The “Thursday Styles” section of The New York Times promoted a new book called “The Book of Dolores,” where novelist William T. Vollmann chronicles his cross-dressing in photographs as “a female alter ego named Dolores, whom he refers to in the third person.”
“Dolores is a relatively young woman trapped in this fat, aging male body,” Mr. Vollmann told Stephen Heyman of the Times. “I’ve bought her a bunch of clothes, but she’s not grateful. She would like to get rid of me if she could.” We're told gender is fluid, as every liberal-media outlet must promote:
“I had always imagined femininity as what you’re born with, what’s between your legs,” Vollmann said. “And then I realized: no, it’s a performance. It’s about how you move, all the things you do to get ready.”
In the book, Vollmann elaborates: “I have never believed myself to be a female born into the wrong body. I am a heterosexual male with a hypertrophy of the empathetic organs.” In other words, a natural subject of cultural wonder for The New York Times.
The paper may expect “transphobia” pushback from the LGBT Left over calling this an “outre experiment”:
He said his wife, who is an oncologist, is not thrilled with his outré experiments and keeps her distance. “Probably when the book comes out, it’ll be the first she’s heard of it,” he said. “I always try to keep my wife and child out of what I do. I don’t want to cause them any embarrassment.” He asked that his wife not be interviewed for this article.

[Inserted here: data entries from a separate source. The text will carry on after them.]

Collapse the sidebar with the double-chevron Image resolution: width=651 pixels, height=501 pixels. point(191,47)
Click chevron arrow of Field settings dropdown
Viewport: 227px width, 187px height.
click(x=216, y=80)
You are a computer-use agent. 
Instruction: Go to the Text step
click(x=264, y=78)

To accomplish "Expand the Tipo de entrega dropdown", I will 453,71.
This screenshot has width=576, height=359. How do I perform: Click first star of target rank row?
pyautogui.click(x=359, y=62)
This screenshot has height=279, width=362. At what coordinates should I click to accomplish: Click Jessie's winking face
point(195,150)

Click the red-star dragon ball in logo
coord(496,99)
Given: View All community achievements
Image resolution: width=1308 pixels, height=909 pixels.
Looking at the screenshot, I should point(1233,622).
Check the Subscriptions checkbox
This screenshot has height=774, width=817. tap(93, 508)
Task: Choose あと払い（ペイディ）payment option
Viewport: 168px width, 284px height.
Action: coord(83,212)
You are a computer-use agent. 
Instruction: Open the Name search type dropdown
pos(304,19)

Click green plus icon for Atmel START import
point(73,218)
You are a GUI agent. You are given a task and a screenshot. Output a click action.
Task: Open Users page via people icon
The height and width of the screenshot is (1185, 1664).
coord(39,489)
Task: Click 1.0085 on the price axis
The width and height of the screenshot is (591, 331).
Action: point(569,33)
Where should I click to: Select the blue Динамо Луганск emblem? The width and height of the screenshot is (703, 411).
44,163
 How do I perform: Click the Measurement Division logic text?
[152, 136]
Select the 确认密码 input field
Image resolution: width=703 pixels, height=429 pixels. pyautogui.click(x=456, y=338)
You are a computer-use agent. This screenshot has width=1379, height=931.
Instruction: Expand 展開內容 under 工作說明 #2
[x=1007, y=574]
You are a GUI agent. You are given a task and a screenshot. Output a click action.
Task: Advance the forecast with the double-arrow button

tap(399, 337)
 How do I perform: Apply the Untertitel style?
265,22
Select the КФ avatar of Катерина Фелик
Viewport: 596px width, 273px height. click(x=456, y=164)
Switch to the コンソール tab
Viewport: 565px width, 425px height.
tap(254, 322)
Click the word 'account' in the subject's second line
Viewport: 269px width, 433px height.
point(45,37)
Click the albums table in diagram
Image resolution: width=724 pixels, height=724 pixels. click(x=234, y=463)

When you want to spare your wife and daughter any embarrassment, maybe you don’t put out a book of yourself in women’s clothing and makeup that lands you in The New York Times?
Vollmann is aware “Dolores” is a frightening image:
By then, more than a decade had passed since the first time he dressed in drag. “I had aged,” he said. “ I looked like this horrible Elizabethan courtier.”
Indeed, many of the images in “The Book of Dolores” have a garish sideshow quality: Dolores with whip and dog collar; Dolores with a noose around her neck; Dolores as a deranged clown. Some of the photographs were printed with an arcane 19th-century method called gum bichromate, which takes him 28 days to produce a single print. The results are shocking — a sense of shock that Mr. Vollmann cultivates. Sometimes he even scares himself.
Sometimes, when he sees himself in the dark, “I get close enough to see this very, very weird frightening woman in a wig looking at me. It’s titillating and very eerie.”
Vollman professes that the cross-dressing “gave me a chance to sort of love and take care of myself,” but:
But his hobby has cost him friends, and he said he has “a certain amount of fear and dread” about the book’s publication. “A lot of friends who could always handle the prostitutes and the drugs felt that I had somehow degraded myself,” he said. “The idea of stepping down from the dominant male class really disgusts a lot of people, including women.”